Gennaro, in uno scritto a Marco Palladini, riassume così il
proprio pensiero e la propria poetica: «Tutta la mia vita, tutta la mia
produzione, vogliono dire e dicono dei nostri territori-corpi colonizzati da
fascismi, mafie, clericalismi, oppressioni-repressioni e di lotta senza
quartiere per dis-interiorizzare, non collaborare. Perché il capolavoro di ogni
potere è rendere labile o annullare i confini tra vittima e carnefice, farti
complice del suo dominio, della sua logica di dominio. Mondo di lutto, di
sottomissione, di psicofarmaci, di miseria e di morte. Ripeto, io dico no, a
questa morte…».
Nino Gennaro e Massimo Verdastro |
La malattia ha inizio nel 1987 e in questi suoi ultimi anni Nino
scrive una riflessione ironica ed amara che accomuna il disfacimento di un
pianeta e di un corpo malato; una sorta di diario che chiamerà “Alla fine del Pianeta”. «Prima di andare in un altro
pianeta, bisogna assolutamente raccogliere i ricordi della terra, fissarli
indelebilmente nella nostra memoria/ci dobbiamo preparare per la grande
partenza».
Nino Gennaro a Palermo
Dieci anni dopo la sua scomparsa, l’attore e regista Massimo Verdastro l’ha
ricordato a Palermo con lo spettacolo-omaggio “O si è felici o si è complici”. Nel 2010, invece, il
consiglio comunale di Corleone ha bocciato la proposta di dedicargli il centro
sociale di contrada Santa Lucia ritenendo che la sua è una “figura controversa,
poco conosciuta”. Su venti consiglieri dodici assenti, più il sindaco e i suoi
assessori; degli otto presenti in aula, due hanno votato contro, due si sono
astenuti e quattro hanno votato a favore. Scrive Dino Paternostro su “La
Sicilia” del 14 novembre 2010 che dopo la seduta consiliare, usando dei versi
di una poesia di Gennaro come giustificazione per il rifiuto, il sindaco ha
detto: «Quanto tempo serve a una ghianda per diventare quercia? Il tempo
necessario...».
Scultura per il Premio Nino Gennaro istituito dal Sicilia Queer FilmFest |
«La ghianda
che diventa quercia – ha risposto Maria Di Carlo, compagna di vita di Gennaro – è forse per il
sindaco la scusa pilatesca per rimandare a un dopo in cui questa questione se
la spirugghieranno i prossimi. Per Nino era invece la pazienza di chi sa che bisogna
lavorare senza stancarsi, senza scoraggiarsi mai»
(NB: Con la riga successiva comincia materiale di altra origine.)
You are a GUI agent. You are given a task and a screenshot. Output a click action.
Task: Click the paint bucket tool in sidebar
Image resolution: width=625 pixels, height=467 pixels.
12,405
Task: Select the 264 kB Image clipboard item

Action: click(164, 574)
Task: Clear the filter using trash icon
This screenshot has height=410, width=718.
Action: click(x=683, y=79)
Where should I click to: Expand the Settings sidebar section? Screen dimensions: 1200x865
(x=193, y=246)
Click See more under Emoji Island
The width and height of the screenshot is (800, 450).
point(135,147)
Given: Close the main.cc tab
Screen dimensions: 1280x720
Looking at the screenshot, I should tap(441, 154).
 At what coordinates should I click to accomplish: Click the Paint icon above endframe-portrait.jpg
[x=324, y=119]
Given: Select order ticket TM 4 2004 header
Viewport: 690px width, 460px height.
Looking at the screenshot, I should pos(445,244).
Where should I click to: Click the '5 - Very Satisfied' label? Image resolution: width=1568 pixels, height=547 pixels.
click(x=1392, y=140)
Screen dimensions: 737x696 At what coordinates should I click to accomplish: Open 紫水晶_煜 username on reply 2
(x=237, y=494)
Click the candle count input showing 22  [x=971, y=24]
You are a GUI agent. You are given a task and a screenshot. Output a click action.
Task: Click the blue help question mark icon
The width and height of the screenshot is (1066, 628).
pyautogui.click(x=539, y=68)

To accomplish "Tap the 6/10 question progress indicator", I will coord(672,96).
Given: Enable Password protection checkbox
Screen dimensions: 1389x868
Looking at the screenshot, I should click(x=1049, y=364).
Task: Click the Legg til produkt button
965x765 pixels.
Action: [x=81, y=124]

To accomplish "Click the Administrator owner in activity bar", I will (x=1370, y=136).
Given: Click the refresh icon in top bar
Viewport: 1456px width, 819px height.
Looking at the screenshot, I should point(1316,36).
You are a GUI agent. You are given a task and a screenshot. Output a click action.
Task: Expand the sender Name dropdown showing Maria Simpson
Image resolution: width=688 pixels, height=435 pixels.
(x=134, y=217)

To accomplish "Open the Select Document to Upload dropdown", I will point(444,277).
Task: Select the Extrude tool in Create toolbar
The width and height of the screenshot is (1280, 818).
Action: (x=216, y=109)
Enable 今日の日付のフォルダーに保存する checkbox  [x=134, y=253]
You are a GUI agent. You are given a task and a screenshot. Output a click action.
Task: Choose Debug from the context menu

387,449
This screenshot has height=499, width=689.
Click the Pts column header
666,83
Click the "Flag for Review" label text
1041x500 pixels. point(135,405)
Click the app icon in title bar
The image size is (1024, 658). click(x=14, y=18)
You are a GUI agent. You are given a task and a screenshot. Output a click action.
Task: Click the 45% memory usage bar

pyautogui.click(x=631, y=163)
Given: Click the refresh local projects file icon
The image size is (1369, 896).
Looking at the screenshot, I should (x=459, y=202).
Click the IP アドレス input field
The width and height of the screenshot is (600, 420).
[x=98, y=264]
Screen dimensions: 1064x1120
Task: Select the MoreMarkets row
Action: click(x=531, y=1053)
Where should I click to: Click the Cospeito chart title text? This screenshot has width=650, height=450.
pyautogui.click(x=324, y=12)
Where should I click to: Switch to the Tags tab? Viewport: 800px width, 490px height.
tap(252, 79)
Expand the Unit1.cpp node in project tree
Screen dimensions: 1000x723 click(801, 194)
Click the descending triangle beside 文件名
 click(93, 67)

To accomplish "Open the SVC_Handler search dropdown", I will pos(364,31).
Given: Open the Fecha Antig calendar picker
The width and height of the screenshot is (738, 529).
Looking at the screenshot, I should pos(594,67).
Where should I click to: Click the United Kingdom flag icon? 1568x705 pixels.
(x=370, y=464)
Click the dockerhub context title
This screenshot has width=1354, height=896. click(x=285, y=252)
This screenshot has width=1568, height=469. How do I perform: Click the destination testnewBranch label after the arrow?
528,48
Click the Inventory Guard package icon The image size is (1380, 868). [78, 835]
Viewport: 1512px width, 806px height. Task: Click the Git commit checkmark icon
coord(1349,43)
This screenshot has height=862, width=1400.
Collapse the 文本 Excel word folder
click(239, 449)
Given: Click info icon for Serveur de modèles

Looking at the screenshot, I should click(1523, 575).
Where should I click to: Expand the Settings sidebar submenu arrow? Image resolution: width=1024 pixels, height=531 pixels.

Ma in giro a Corleone, forse gli stessi che erano stati muti e
complici quando Totò Riina aveva espugnato il loro paese terrorizzando e
ammazzando, dicevano che il vero motivo della bocciatura era un altro: Nino
Gennaro era un frocio. E, già che c'erano, anche un drogato e altre schifezze.
Questi sì, veri imperdonabili peccati. Com’è quella cosa che i complici non
sono mai felici?
Il Sicilia Queer
FilmFest di Palermo
quattro anni fa ha istituito il premio Nino Gennaro. Per il ventennale, il
31 maggio 2015, alle
10, alla sala De Seta dei cantieri alla Zisa hanno consegnato
il premio omonimo al filosofo Paul Beatriz Preciado, quinto premiato dopo
Wieland Speck, Eduardo Mendicutti, Vittorio Lingiardi, Ricci/Forte.